Alexis Haupt
Philosophie
"Étant un autoritarisme numérique, le crédit social chinois est un système autoritaire très vicieux en cela qu’il rend impersonnel l’autoritarisme. Avec ce nouveau genre d’autoritarisme, l’homme reçoit les interdictions et restrictions directement par l’outil numérique. Il n’est plus seulement puni par l’homme mais aussi par la machine. Ce n’est plus seulement le policier qui l’empêche d’accéder à tel lieu ou de retirer de l’argent au guichet de banque, mais son smartphone ! Cet aspect impersonnel a toute son importance.
En effet, Milgram lui-même avait déjà remarqué que lorsque l’autorité malveillante demandait d’obéir à un ordre, le cerveau humain avait tendance à oublier que cet ordre avait initialement été pensé par des humains et finissait par obéir comme s’il émanait d’une force dépassant l’Homme. Comme s’il n’y avait pas d’autres options que celle d’obéir. Le psychologue américain a appelé ce phénomène le « contre-anthropomorphisme ». C’est-à-dire le fait de se « refuser à voir l’homme derrière les systèmes et les institutions ».
Partant des travaux de Milgram, qui nous informe que les hommes ont tendance à tendre vers ce phénomène de contre-anthropomorphisme quand ils reçoivent un ordre, pensez bien que lorsque ce sera une intelligence artificielle qui vous refusera l’accès à un endroit parce que votre QR code n’est pas valide, les hommes se résigneront vite à cette situation comme si elle était une fatalité, en oubliant que ce sont des humains qui sont à l’origine de cette restriction informatisée.
Je soutiens que le crédit social accentuera le phénomène de contre-anthropomorphisme dont nous parlait déjà Milgram. Après tout, n’est-ce pas en partie ce phénomène qui opère chez des gens quand ils obéissent consciemment à de mauvaises règles en disant « c’est la loi » ? Je pense que c’est en partie ce phénomène qui explique pourquoi des personnes à qui l’on dit que la démocratie représentative ne leur offre que le droit de choisir des maîtres rétorquent « le système est ainsi, nous ne pouvons rien y faire ». Ces gens prennent ce régime politique pour une fatalité. Ils s’y habituent jusqu’à finir par ignorer ou oublier que ce sont des êtres humains comme eux qui sont à l’origine de ces règles du pouvoir. C’est comme si lesdites règles leur tombaient du ciel, rendant les choses inaltérables, alors qu’ils pourraient bel et bien les changer en faisant une chose toute simple : en le voulant.

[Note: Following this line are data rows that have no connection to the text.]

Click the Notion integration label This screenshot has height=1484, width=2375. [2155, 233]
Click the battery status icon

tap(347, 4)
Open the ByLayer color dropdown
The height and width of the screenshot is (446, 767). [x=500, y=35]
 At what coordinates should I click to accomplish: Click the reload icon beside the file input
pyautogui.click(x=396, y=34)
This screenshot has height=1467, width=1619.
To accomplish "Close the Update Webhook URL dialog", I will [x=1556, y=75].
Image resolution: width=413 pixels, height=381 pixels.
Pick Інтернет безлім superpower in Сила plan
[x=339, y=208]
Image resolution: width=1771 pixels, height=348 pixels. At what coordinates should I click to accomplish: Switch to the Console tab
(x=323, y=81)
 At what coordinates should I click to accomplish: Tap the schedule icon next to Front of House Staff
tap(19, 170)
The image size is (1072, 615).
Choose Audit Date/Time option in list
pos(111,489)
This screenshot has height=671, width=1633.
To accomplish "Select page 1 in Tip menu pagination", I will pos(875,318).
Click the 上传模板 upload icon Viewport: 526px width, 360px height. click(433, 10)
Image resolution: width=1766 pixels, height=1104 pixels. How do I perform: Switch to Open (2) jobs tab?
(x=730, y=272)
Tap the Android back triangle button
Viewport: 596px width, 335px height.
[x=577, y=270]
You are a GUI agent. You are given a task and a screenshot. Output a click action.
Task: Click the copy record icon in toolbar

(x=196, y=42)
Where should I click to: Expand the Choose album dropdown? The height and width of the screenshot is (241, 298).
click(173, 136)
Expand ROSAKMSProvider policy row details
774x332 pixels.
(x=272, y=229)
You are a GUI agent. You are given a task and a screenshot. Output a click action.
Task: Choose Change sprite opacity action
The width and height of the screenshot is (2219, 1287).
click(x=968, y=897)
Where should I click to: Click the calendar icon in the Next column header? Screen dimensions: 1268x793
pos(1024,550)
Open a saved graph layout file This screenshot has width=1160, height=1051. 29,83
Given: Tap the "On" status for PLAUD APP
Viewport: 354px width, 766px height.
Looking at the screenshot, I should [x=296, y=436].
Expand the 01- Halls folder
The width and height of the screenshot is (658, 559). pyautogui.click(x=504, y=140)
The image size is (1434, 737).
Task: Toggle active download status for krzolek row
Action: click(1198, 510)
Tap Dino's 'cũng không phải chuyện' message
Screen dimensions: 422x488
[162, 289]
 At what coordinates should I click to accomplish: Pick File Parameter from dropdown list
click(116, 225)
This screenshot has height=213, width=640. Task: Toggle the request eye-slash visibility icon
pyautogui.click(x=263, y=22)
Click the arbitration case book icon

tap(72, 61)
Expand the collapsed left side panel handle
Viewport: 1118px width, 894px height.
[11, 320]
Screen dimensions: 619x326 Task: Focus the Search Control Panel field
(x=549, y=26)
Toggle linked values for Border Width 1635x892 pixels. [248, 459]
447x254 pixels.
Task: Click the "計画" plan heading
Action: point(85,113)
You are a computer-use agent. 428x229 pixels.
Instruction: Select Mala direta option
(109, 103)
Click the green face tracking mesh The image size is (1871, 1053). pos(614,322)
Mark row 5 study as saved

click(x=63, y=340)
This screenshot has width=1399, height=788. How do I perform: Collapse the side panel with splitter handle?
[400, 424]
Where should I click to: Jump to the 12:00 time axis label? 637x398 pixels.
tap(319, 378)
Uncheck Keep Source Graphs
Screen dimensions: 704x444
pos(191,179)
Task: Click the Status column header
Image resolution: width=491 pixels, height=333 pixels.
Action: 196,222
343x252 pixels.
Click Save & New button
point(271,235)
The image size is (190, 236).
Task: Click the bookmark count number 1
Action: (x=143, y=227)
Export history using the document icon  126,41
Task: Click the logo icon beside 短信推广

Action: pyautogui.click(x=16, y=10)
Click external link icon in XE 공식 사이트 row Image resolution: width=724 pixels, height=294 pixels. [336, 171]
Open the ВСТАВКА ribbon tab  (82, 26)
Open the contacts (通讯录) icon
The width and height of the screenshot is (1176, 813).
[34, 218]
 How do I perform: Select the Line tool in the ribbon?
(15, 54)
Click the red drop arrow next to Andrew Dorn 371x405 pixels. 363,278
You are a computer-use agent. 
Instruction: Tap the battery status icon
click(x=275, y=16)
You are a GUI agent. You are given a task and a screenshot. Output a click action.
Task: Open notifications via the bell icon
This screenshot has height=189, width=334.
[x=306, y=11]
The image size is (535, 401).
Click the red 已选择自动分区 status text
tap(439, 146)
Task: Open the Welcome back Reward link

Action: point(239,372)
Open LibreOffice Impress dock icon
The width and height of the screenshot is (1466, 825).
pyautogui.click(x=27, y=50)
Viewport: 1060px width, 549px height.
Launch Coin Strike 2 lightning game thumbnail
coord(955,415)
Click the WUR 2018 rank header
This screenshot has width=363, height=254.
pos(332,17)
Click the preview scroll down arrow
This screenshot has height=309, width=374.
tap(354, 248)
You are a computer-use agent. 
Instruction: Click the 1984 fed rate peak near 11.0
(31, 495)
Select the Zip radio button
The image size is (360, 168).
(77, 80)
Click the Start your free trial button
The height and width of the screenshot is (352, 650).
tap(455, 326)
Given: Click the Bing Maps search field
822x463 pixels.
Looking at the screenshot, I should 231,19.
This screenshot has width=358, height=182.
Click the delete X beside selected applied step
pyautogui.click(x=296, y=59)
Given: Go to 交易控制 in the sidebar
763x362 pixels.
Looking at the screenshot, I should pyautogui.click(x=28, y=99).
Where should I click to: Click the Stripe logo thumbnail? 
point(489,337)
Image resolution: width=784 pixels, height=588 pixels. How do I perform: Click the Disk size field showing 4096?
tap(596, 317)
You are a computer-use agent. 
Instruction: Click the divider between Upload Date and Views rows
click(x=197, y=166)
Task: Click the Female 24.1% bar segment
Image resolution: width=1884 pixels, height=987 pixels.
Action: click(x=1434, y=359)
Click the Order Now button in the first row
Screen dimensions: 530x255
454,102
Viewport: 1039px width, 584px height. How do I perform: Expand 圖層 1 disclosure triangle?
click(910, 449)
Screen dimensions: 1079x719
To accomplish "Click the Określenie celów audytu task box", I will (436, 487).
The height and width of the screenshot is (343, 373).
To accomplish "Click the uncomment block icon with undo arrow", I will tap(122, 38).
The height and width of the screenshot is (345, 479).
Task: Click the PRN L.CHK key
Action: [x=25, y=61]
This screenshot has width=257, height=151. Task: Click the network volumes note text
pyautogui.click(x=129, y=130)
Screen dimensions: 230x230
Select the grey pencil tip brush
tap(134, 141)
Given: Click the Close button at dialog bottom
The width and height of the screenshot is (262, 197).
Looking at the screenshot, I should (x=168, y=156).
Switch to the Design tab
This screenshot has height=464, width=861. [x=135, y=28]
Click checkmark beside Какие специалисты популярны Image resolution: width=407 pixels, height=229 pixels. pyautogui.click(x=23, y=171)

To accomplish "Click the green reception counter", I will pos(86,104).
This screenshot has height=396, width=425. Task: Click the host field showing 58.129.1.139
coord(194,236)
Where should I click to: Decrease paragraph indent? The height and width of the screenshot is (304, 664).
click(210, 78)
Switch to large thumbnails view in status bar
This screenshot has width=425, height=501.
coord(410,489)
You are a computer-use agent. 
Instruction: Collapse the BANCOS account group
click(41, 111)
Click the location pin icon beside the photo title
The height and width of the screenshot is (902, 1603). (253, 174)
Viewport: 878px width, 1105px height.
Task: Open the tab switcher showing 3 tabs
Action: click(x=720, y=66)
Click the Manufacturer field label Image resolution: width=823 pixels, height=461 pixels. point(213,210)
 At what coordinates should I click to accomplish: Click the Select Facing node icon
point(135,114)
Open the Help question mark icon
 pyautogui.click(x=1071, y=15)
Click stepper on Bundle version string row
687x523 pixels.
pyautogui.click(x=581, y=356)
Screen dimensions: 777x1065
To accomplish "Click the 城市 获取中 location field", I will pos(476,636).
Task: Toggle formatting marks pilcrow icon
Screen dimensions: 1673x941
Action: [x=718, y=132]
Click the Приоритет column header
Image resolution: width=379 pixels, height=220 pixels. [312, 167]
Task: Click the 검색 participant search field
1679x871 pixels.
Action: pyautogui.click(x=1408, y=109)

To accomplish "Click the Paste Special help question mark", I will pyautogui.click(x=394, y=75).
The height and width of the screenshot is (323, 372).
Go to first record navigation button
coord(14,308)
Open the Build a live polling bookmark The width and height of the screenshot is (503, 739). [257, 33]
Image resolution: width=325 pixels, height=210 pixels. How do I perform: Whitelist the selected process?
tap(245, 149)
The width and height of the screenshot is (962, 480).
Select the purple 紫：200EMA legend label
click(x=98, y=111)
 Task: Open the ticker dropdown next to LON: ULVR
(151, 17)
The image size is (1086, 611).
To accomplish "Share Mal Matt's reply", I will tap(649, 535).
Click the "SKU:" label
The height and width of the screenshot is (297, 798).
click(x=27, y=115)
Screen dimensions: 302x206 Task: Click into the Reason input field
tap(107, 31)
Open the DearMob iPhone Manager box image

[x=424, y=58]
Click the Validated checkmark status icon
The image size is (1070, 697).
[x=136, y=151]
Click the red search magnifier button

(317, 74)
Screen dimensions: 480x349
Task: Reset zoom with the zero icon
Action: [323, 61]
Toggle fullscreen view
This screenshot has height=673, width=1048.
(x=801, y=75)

Eh oui, la recette pour qu’un peuple se donne en servitude lui-même est simple : faites-le naître au sein d’un régime politique en lui disant « voilà les règles de la cité démocratique », je veux dire, faites-lui passer un contrat tacite en ce qui concerne le régime politique du pays où il naît, et alors le phénomène de « contre-anthropomorphisme » aura lieu. Ce phénomène a cela de vicieux qu’il met dans l’esprit des gens qu’un contrat est signé entre eux et l’autorité. Un contrat leur demandant de suivre les règles dudit contrat. Alors les gens, inconsciemment, continuent de se soumettre aux règles du contrat jamais signé, sans jamais intérioriser l’idée qu’ils pourraient très bien quitter ce jeu auquel ils ne se sont jamais engagés contractuellement. Le contrat tacite induit un engagement tacite. C’est une arme redoutable pour faire obéir les gens ou pour les faire adhérer à tout système sans esprit critique.
Ce phénomène est une cause sérieuse de la servitude volontaire. Quand l’homme sera capable de courage, d’audace intellectuelle, c’est-à-dire d’oser remettre en question les leçons, les dogmes, les règles ou la doxa, alors il sera non seulement souverain intellectuellement, mais il connaîtra la démocratie. C’est en effet cette audace intellectuelle qui fera naître sa capacité à remettre en question le récit de l’autorité qui lui explique depuis sa naissance ce qu’est la démocratie, et qui lui permettra d’intérioriser l’idée : « Ai-je signé un jour un accord pour évoluer au sein de ce régime politique ? »."